== THE EXERCISE ==
Can you write out, word for word, everything from the line containing "Given: Click the Logout button in sidebar" down to the line containing "Looking at the screenshot, I should (38, 45).", leaving the pictures out?

◆ ◆ ◆

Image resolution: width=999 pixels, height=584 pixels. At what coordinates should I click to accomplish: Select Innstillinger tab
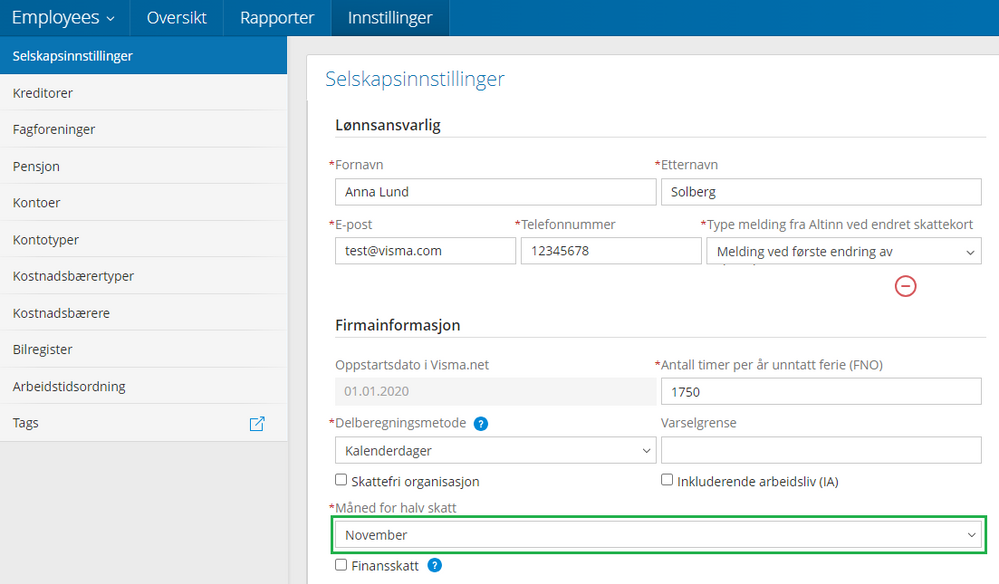click(390, 18)
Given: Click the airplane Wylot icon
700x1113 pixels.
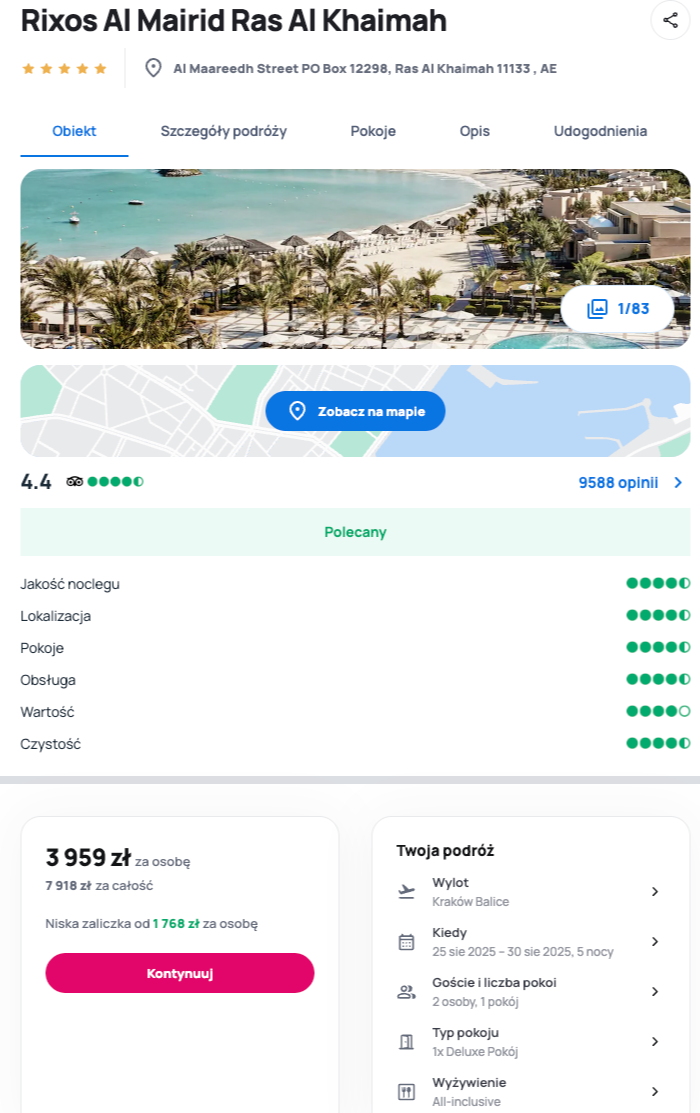Looking at the screenshot, I should 406,892.
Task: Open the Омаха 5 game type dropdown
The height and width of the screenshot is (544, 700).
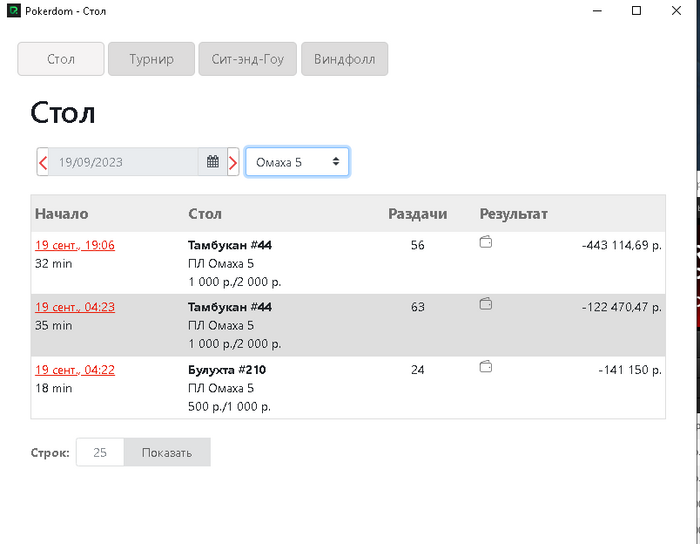Action: point(297,162)
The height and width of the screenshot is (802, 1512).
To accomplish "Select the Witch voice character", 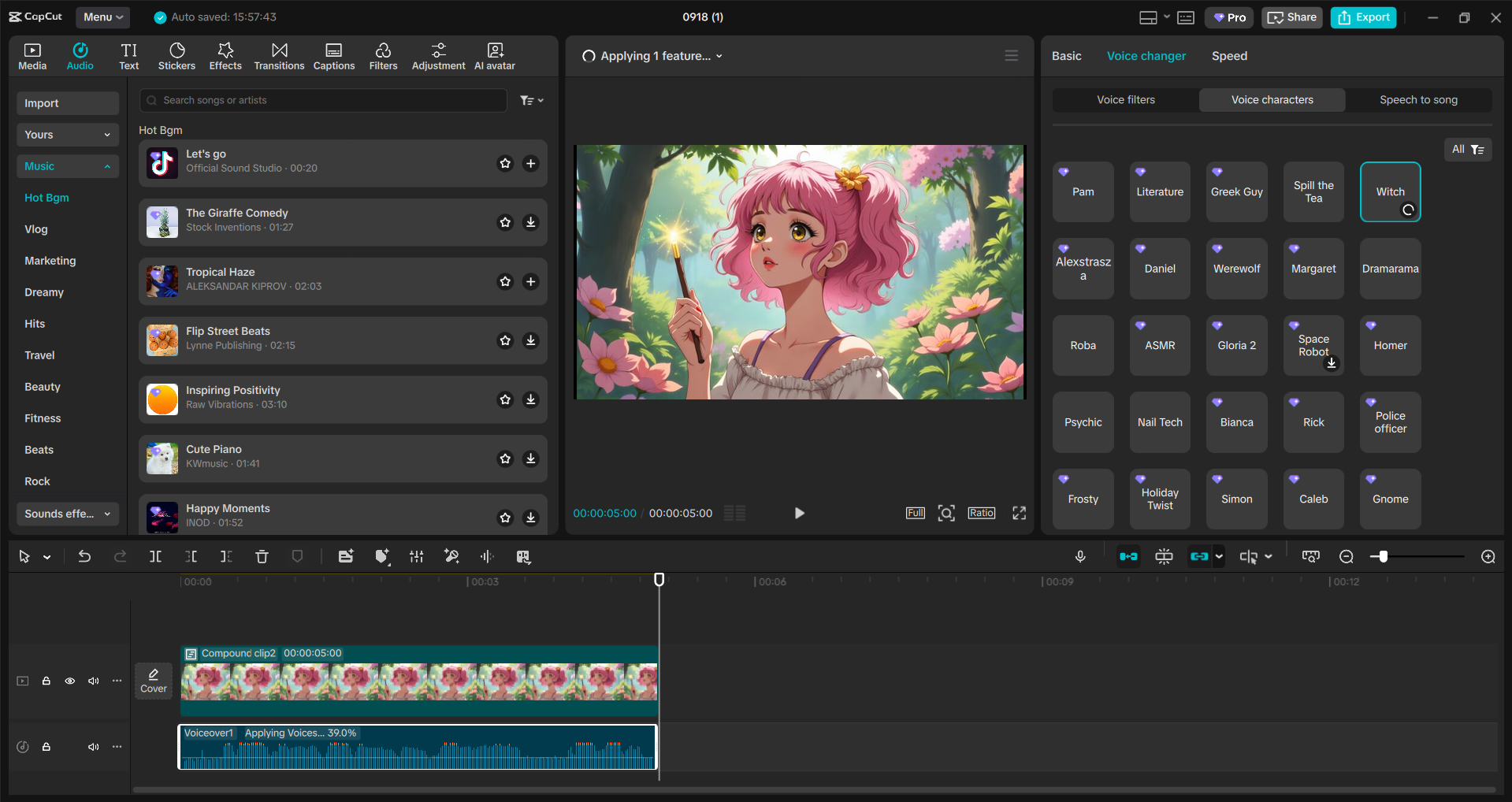I will [x=1389, y=191].
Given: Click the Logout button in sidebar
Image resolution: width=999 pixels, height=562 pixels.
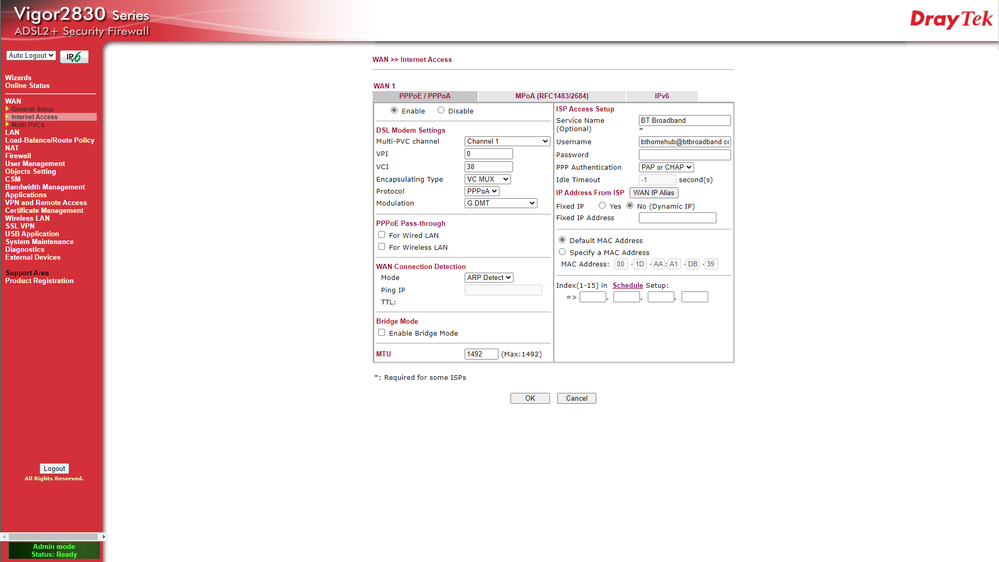Looking at the screenshot, I should pyautogui.click(x=54, y=468).
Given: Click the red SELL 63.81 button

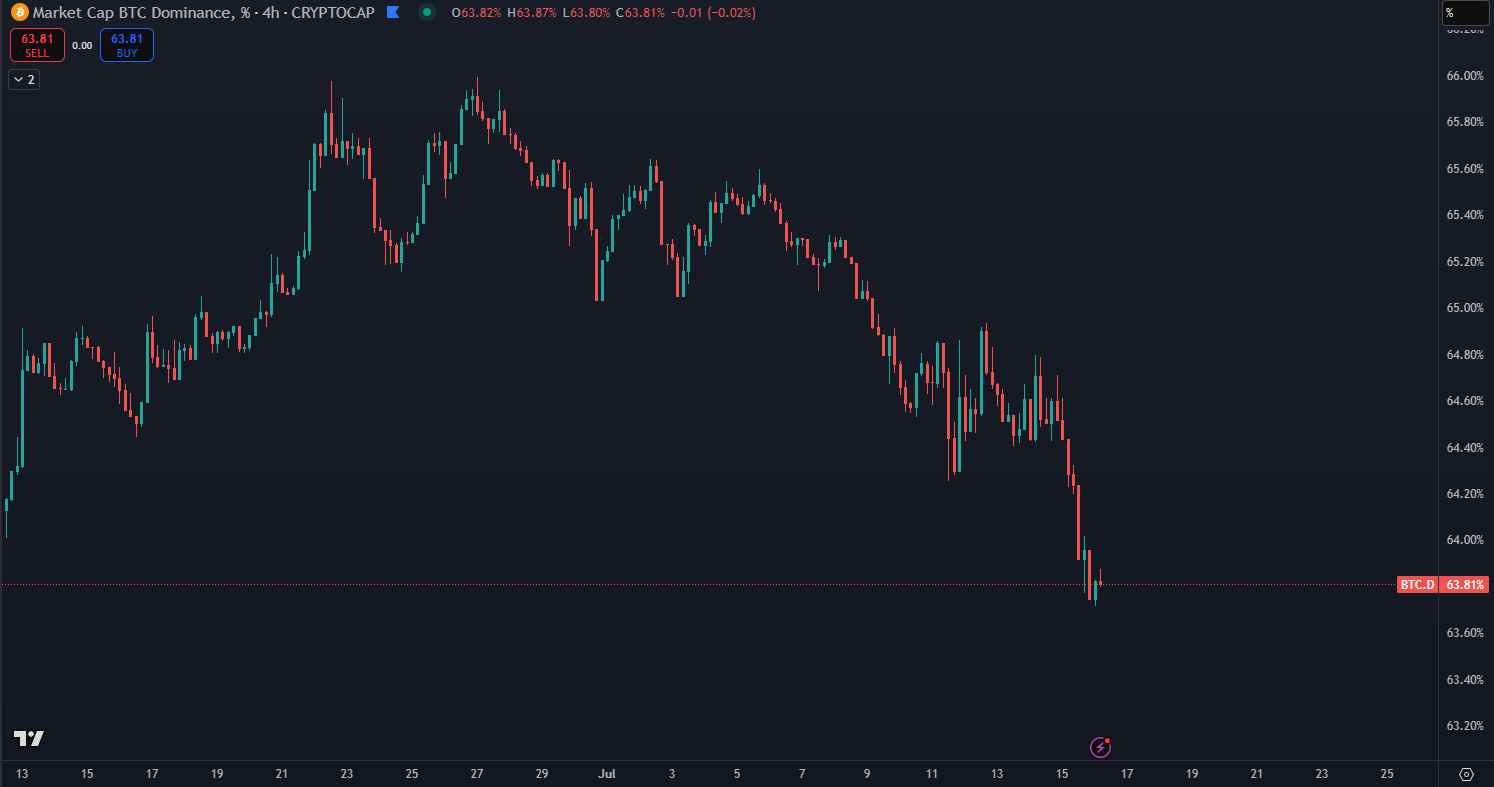Looking at the screenshot, I should (38, 45).
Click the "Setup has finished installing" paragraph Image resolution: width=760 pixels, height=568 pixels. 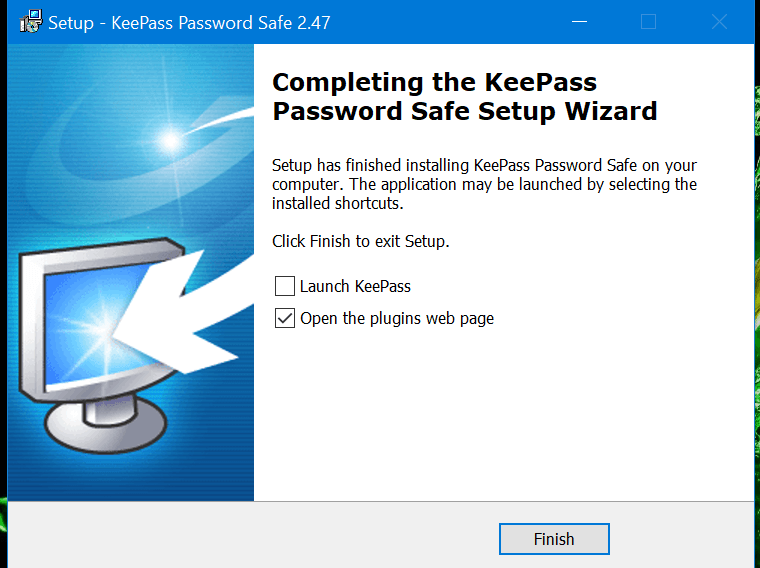[x=484, y=184]
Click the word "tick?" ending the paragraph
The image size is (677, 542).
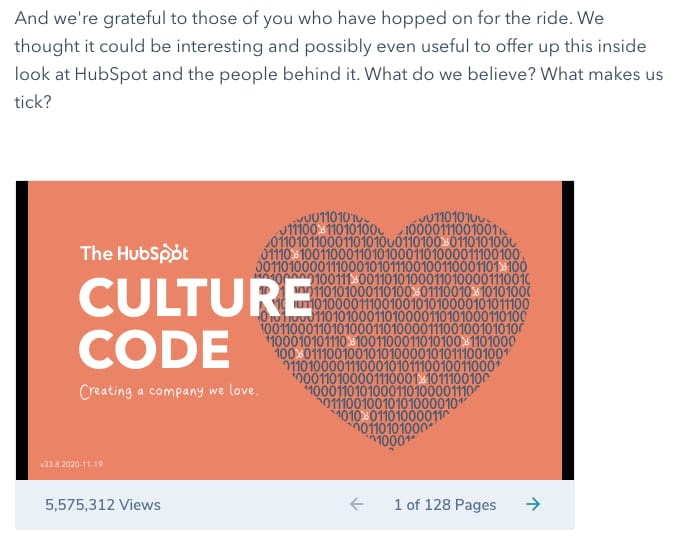pos(33,102)
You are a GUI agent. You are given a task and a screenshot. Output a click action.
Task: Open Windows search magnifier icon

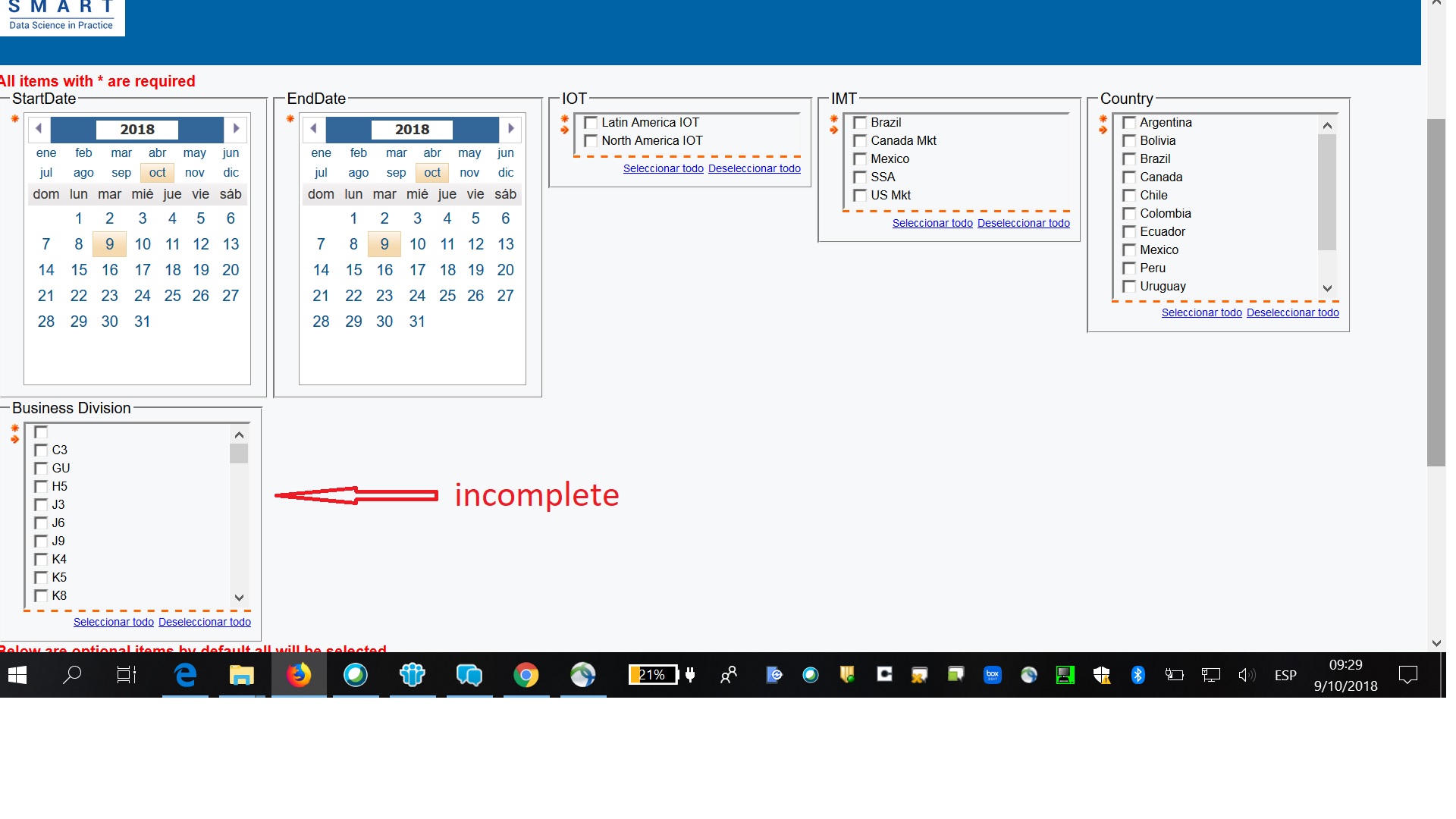(72, 675)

◆ ◆ ◆

== OUTPUT FOR THIS EXERCISE ==
Given: Click the Logout button in sidebar
Image resolution: width=999 pixels, height=562 pixels.
Looking at the screenshot, I should pyautogui.click(x=54, y=468).
Given: Click the red SELL 63.81 button

Looking at the screenshot, I should (38, 45).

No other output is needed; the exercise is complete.